Der Sammler wird in verschiedenen Situationen mit der Kamera begleitet: im ADA, zu Hause und auf Reisen. 

Der Titel ist eine Anspielung auf den berühmten Mnemosyne-Atlas von Aby M. Warburg. Die Gespräche im Atlas Marzona widmen sich Personen, Büchern und anderen Artefakten, die einen entscheidenden Einfluss auf Egidio Marzona und sein Konzept des Archivs der Avantgarden (ADA) hatten. Kennzeichnend für das ADA ist es, dass diese Inspirationen nicht nur aus der visuellen Kunst, sondern aus verschiedenen kulturellen Bereichen, wie Philosophie, Architektur, Design oder Literatur, stammen. Schlüsselpositionen im Atlas Marzona nehmen beispielsweise Hans Arps und El Lissitzkys Buch Die Kunstismen ein, Künstler wie Marcel Duchamp, Carl Andre oder Paul Scheerbart sowie Freunde und Vorbilder wie Konrad Fischer oder Heinz Rasch mit ihren breit gefächerten Arbeits- und Wirkweisen. 
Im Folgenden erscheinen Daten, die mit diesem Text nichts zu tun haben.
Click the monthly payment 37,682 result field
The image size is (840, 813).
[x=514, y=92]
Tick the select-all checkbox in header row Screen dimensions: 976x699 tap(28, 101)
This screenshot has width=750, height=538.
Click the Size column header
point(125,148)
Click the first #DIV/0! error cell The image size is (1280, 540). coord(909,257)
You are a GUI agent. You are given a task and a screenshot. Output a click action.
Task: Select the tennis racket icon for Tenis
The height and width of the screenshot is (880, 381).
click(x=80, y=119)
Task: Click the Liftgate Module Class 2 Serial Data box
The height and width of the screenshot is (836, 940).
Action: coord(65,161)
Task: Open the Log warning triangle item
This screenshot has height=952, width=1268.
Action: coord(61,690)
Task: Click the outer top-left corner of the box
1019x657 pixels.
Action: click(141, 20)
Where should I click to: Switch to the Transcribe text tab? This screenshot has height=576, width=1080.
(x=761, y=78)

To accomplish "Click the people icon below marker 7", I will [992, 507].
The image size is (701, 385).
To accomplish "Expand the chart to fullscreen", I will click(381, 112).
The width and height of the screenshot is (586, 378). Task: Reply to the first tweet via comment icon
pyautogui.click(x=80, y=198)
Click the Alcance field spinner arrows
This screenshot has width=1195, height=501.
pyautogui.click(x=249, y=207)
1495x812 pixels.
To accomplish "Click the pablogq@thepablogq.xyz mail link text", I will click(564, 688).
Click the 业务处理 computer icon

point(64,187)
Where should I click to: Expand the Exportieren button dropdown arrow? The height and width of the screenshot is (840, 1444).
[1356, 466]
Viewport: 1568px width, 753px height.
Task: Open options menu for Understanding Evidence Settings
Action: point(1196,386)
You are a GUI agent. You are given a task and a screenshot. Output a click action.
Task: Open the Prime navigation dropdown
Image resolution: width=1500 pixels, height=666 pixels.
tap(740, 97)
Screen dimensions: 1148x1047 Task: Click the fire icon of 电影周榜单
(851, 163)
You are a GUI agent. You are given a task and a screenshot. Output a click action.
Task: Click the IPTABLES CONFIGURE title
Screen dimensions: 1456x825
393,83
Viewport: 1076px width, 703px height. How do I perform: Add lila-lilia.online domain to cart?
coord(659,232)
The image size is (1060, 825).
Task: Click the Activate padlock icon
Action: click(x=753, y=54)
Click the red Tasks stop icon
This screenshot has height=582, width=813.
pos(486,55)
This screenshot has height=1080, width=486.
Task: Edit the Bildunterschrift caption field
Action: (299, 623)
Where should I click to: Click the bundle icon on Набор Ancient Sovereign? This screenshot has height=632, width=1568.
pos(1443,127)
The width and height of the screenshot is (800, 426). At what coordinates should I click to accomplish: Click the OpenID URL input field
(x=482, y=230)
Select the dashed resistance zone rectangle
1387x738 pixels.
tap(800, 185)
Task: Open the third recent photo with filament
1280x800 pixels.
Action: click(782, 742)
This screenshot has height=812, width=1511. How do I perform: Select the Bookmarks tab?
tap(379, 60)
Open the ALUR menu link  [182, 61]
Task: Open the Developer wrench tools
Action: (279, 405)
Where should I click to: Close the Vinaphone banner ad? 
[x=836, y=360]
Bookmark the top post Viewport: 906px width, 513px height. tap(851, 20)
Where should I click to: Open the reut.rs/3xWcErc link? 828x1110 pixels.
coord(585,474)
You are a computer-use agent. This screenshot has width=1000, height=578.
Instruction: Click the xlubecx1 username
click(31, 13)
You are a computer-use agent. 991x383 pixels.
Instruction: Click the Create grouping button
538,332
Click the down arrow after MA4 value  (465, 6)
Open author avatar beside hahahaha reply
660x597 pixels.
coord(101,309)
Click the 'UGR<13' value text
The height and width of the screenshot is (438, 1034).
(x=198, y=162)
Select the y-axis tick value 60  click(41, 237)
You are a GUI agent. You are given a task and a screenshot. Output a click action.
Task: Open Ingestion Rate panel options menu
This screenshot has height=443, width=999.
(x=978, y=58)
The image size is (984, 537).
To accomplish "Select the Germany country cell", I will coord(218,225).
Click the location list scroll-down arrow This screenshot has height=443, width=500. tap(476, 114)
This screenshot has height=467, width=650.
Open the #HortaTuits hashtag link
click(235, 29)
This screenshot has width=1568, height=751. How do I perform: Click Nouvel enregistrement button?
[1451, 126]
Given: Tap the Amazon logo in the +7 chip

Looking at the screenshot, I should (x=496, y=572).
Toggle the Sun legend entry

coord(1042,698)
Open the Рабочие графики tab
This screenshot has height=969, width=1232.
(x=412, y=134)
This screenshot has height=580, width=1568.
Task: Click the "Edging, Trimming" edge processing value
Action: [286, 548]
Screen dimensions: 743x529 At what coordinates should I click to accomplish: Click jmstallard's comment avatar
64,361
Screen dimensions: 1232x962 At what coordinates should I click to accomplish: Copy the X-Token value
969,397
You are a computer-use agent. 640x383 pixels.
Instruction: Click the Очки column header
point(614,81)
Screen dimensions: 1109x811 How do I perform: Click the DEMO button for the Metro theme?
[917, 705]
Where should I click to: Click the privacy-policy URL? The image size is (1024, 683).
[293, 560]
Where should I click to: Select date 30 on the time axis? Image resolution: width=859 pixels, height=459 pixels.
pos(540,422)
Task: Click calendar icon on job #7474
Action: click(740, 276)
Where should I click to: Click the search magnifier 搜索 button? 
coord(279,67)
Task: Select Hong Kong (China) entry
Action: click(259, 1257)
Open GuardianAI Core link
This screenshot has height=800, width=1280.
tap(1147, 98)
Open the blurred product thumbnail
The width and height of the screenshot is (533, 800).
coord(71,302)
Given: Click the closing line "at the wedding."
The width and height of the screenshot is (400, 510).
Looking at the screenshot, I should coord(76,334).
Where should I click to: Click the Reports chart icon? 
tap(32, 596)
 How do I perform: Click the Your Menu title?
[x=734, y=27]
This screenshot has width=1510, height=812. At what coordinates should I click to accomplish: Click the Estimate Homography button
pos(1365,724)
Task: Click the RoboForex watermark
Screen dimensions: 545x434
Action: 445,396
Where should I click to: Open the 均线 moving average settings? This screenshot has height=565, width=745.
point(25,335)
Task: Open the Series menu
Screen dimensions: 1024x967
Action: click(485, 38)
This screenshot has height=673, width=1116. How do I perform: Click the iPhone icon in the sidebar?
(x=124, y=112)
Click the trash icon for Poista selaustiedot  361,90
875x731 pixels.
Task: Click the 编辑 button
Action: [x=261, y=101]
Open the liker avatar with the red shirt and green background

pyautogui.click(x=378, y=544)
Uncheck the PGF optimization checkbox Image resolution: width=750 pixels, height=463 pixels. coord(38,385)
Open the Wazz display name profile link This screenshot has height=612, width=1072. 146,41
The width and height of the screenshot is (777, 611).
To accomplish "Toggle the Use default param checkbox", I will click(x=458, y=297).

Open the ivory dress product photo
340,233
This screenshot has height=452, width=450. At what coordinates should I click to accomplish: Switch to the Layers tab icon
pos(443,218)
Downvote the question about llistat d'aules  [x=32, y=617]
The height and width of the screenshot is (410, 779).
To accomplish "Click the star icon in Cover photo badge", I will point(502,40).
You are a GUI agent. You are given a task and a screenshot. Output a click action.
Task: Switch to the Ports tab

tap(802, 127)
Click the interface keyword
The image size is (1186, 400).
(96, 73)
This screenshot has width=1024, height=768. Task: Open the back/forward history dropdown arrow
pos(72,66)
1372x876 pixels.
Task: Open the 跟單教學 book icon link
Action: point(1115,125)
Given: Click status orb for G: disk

Diese Säulen des Archivs bilden zusammen einen Atlas  – eine Art individueller Interpretation der Kunstgeschichte des 20. Jahrhunderts durch den Sammler Marzona. Für Besucherinnen und Besucher bilden die Filme das Angebot eines Orientierungssystems innerhalb des ADA. Von diesem Kern aus erweitert sich die Struktur des Archivs zu einer Auffächerung von Kunstismen des 20. Jahrhunderts. 

Die Filme machen nachvollziehbar, wie das Archiv der Avantgarden (ADA) in der Praxis entstanden ist. Sie handeln von Aspekten der Methodik und Systematik der Sammlung, beinhalten Fragen zur Dokumentation der Bildpraxis und stellen praktische Entscheidungen beim Aufbau der Sammlung und den Netzwerken vor. 

Die vordergründig marginalen Aufnahmen dokumentieren die Arbeit des Stifters, das Tagesgeschäft und das Leben des Archivs: Reisen, Bücherschlepperei, Eintüten oder das Einordnen in die schwarzen Ordner. Die Filme zeichnen u. a. nach, wie der Sammler weltweit seine Quellen aufgespürt hat, wie er das umfangreiche Material sortiert und systematisiert oder wie er seine eigene Bibliothek gliedert. Hinter der scheinbaren Banalität des täglichen Lebens werden dabei grundlegende konzeptionelle Ansätze wie auch (kunst)historische Konstellationen erkennbar.

Das Archiv der Avantgarden (ADA) besteht aus ganzen Sammlungen und Nachlässen, die Egidio Marzona über vier Jahrzehnte von Künstlerinnen und Künstlern, Forschenden, Galeristen und Galeristinnen oder Sammlerinnen und Sammlern erworben hat. Viele Akteure, die zum heutigen ADA beigetragen haben, sind inzwischen verstorben oder können aus verschiedenen Gründen nicht befragt werden. In dieser Archäologie der Sammlung werden die wenigen, oft fragmentarischen und zerstreuten Spuren aus der Vergangenheit, die noch zur Verfügung stehen, zusammengetragen. 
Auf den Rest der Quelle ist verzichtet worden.